Among the most popular of the Marionettentheater’s productions were Donizetti’s Betly, produced in 1925 by Ernst Gubler; Giovanni Battista Pergolesi’s Livietta e tracollo, also produced in 1925, with puppets and direction by Ernst Georg Rüegg; Meister Pedros Puppenspiel, an opera by Manuel de Falla and based on Cervantes’ Don Quixote, directed by Otto Morach and staged in 1930. The Marionettentheater also produced several plays by Count Franz von Pocci, best known for one of the most loved characters of puppet theatre, Hansjoggel, a comic figure who spoke in the dialect of Zurich. The Schweizerisches Marionettentheater produced in all some thirty shows of which many were staged more than a hundred times.

The recession of 1930 proved a difficult time for the company, with financial problems so severe that it was forced to close its doors in 1935.
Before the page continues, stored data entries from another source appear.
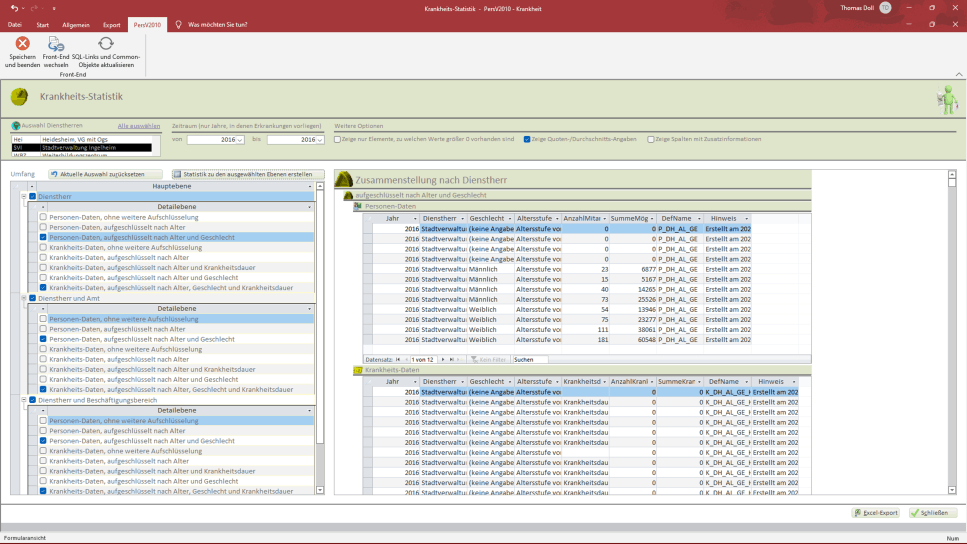Switch to the Allgemein ribbon tab
Image resolution: width=967 pixels, height=544 pixels.
pos(76,24)
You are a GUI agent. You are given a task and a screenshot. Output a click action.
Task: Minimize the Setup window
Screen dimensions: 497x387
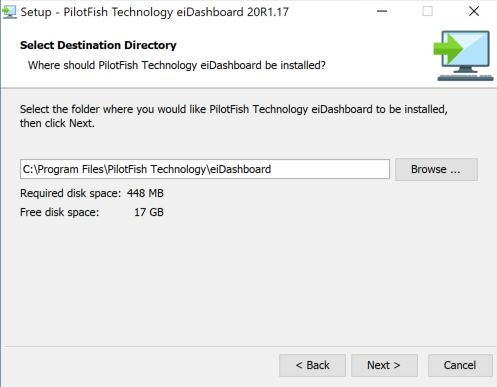(382, 11)
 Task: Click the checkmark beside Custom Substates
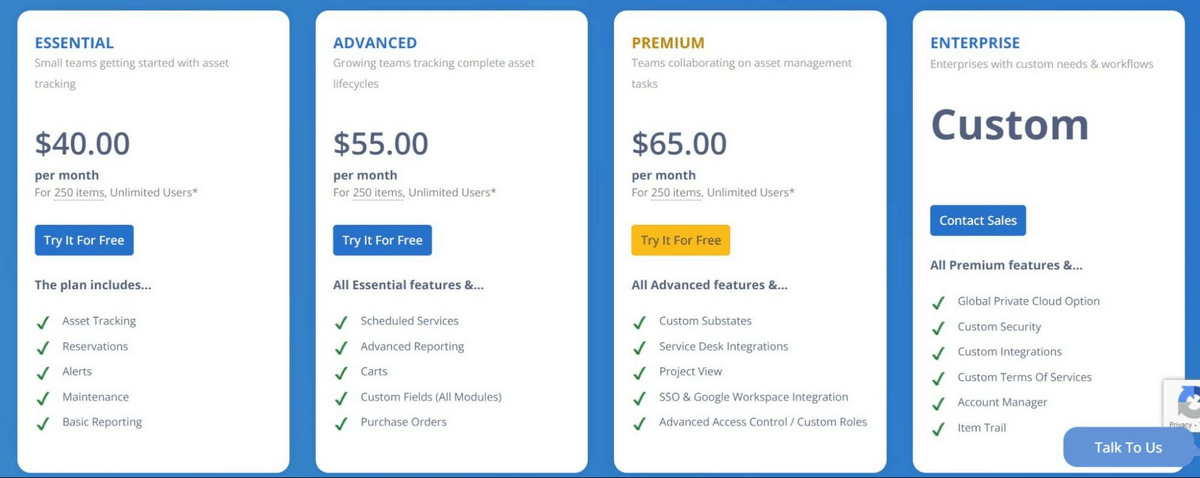(x=640, y=322)
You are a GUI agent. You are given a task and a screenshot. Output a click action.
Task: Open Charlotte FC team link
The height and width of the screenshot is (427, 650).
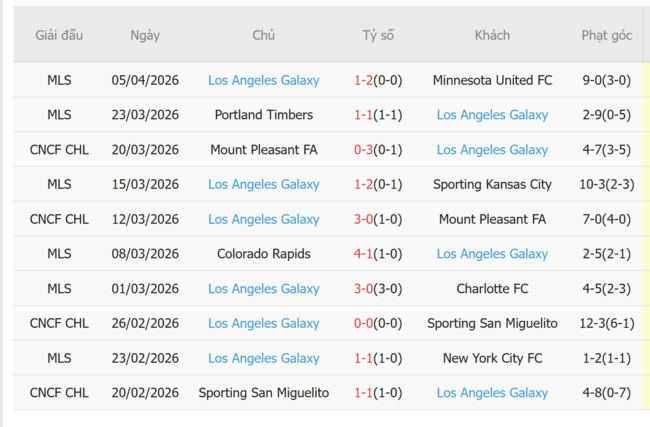pyautogui.click(x=492, y=289)
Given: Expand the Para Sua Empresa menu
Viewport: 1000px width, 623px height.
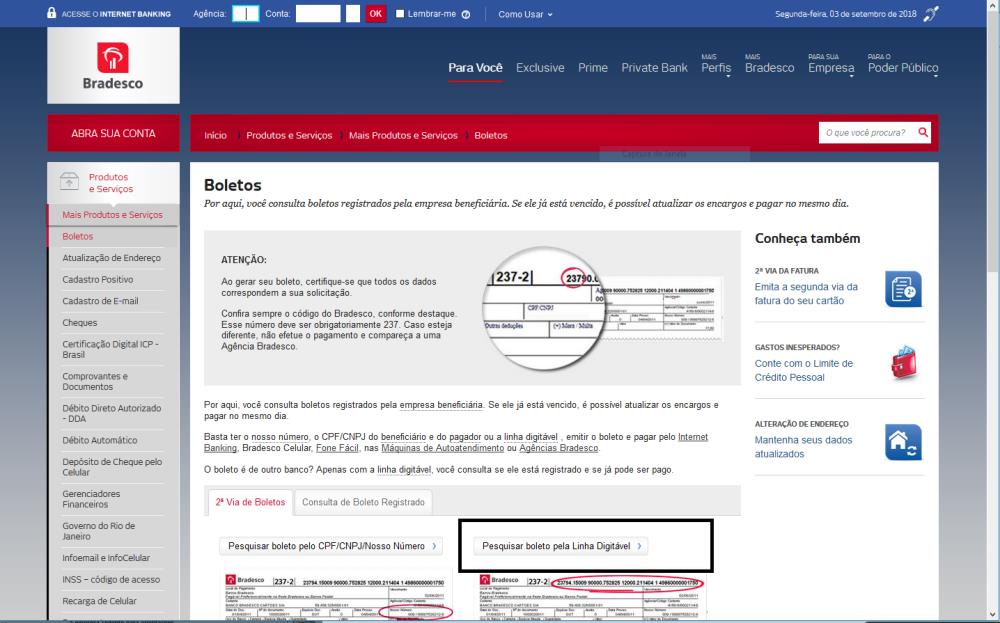Looking at the screenshot, I should click(831, 67).

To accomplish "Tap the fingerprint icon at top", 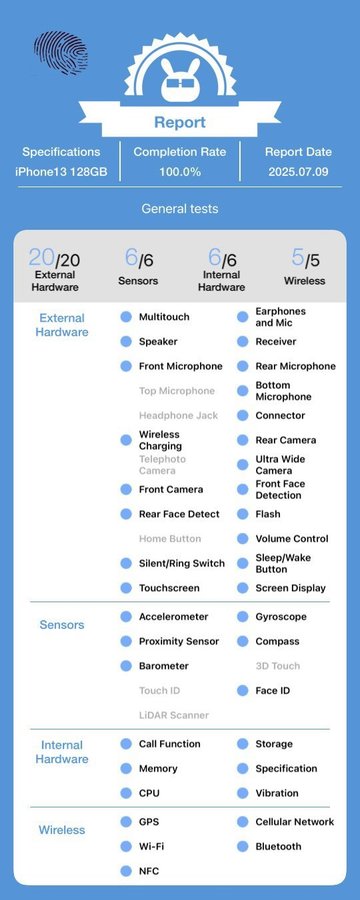I will (x=61, y=52).
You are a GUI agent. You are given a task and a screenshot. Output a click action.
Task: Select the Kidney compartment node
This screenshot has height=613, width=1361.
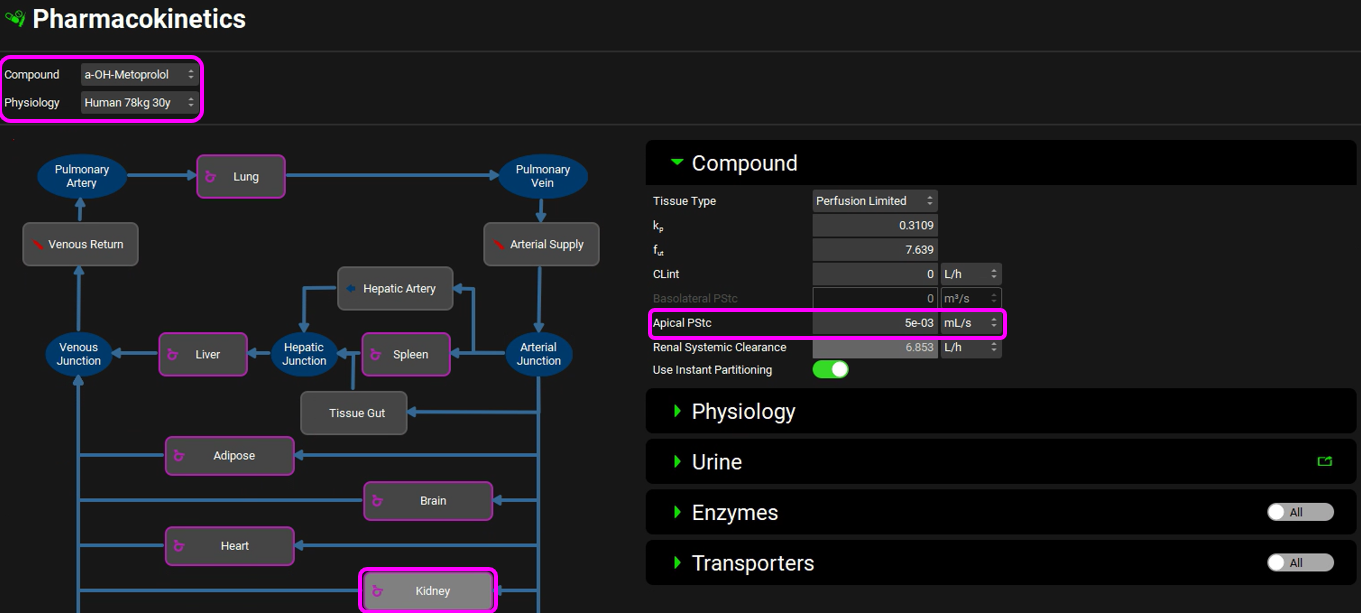point(432,591)
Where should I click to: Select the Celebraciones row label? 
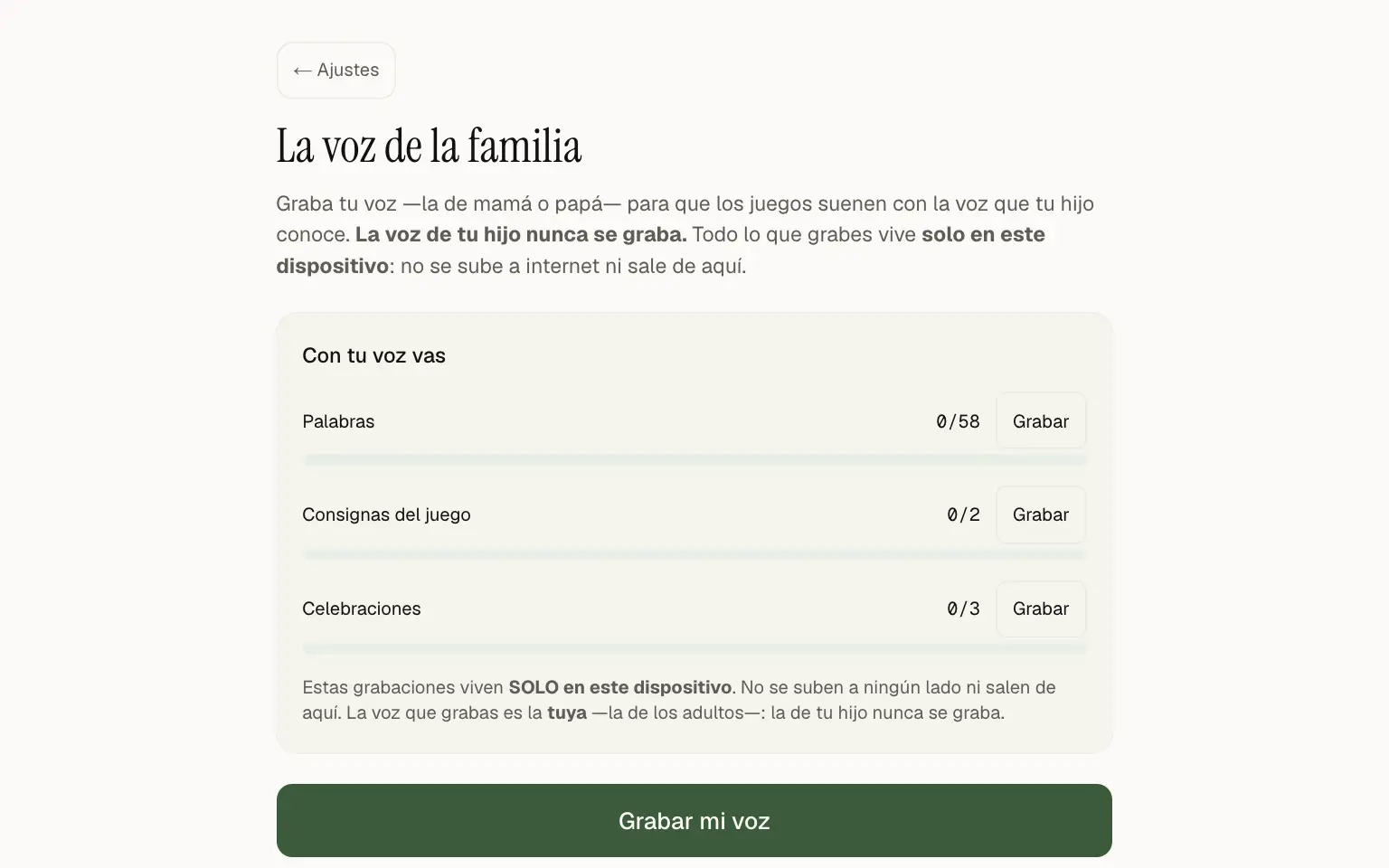[x=362, y=609]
The Schweizerisches Marionettentheater puppets, all made by Carl Fischer and modelled on the work of well-known artists, have been often exhibited at the Museum Bellerive in Zurich and in other Swiss museums where they are stored.

(See Switzerland.)

Bibliography

  • Kotte, Andreas, Simone Gojan, Joël Aguet, and Pierre Lepori, eds. Theaterlexikon der Schweiz/Dictionnaire du théâtre en Suisse/Dizionario teatrale svizzero/Lexicon da teater svizzer. Berne: Chronos, 2005. (In German, French, Italian, Romansh)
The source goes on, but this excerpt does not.